3- Communiquer à chaque étape
Gustave Eiffel a suscité l'adhésion au projet au fur et à mesure
de son déroulé. Pour ce faire, il a su aux moments charnières repérer
les parties prenantes, pour mieux s'y adapter 1/ Face au comité de
sélection, il a argumenté. Venu avec une documentation technique
détaillée pour les pinailleurs, il a exposé une version synthétique,
pour les autres avec des chiffres précis, l'explication des procédés et
des bénéfices attendus. 2/ Face à ses détracteurs,
il a répliqué par des faits. Il a invité les journalistes dénonçant les
dangers du travail en hauteur et "l'odieuse colonne boulonnée" à
rencontrer contremaitres et ouvriers in situ. En outre, il a inauguré le
1er étage en ouvrant le chantier à tous - presse, professionnels,
collégiens, public- afin d'isoler les opposants.

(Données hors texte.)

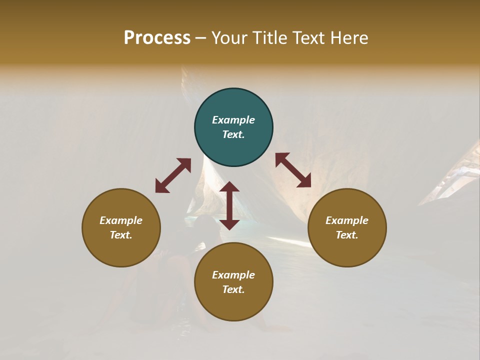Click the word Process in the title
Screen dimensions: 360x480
157,38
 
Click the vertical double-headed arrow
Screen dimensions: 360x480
230,206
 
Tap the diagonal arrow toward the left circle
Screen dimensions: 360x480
173,176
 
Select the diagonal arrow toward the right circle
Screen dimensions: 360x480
293,170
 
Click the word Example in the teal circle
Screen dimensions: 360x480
234,120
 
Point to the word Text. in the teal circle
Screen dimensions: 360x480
234,134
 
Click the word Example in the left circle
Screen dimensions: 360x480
121,220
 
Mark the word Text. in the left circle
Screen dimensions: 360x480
121,235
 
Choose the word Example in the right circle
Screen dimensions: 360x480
347,220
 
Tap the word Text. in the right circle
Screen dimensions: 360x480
347,235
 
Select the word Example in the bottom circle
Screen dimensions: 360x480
234,275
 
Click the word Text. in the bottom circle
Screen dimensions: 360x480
234,290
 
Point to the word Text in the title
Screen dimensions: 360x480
308,38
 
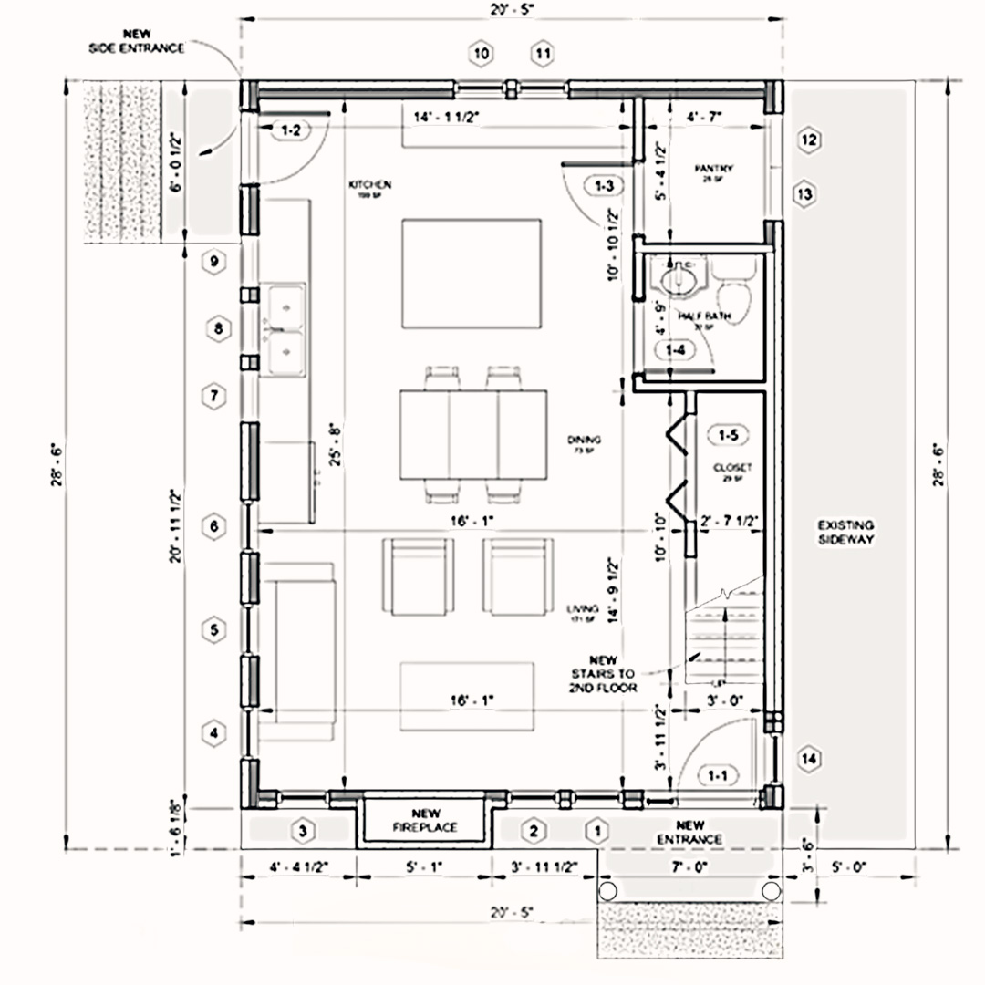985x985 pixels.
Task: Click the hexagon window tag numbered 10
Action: [x=482, y=54]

4- Renforcer la cohésion des équipes
S'il a constitué des équipes "hyper-spécialisées" dans leur
domaine, Gustave Eiffel a donné, dans le recrutement, la priorité à
l'agilité managériale des chefs, capables de travailler en
transversalité. Les deux sites, les ateliers de Levallois qui
concevaient et découpaient les poutrelles et le champ de Mars étaient
reliés entre eux par une navette hippomobile deux fois par semaine pour
les livraisons. Il y avait, une fois par semaine, une réunion inter-sites des cadres sur le chantier. Il a aussi instauré une cantine au 1er
étage, favorisant les échanges entre les travailleurs de la tour. Par
ailleurs, Eiffel savait reconnaitre publiquement les mérites de ses
troupes. Lors des inaugurations, du 1er étage puis de l'ensemble, il a
fait monter d'abord ceux de Levallois, dits "les gars du plancher des
vaches", avant les monteurs, dits " les charpentiers du ciel". Et le
jour "J" chacun des contributeurs reçut une médaille commémorative.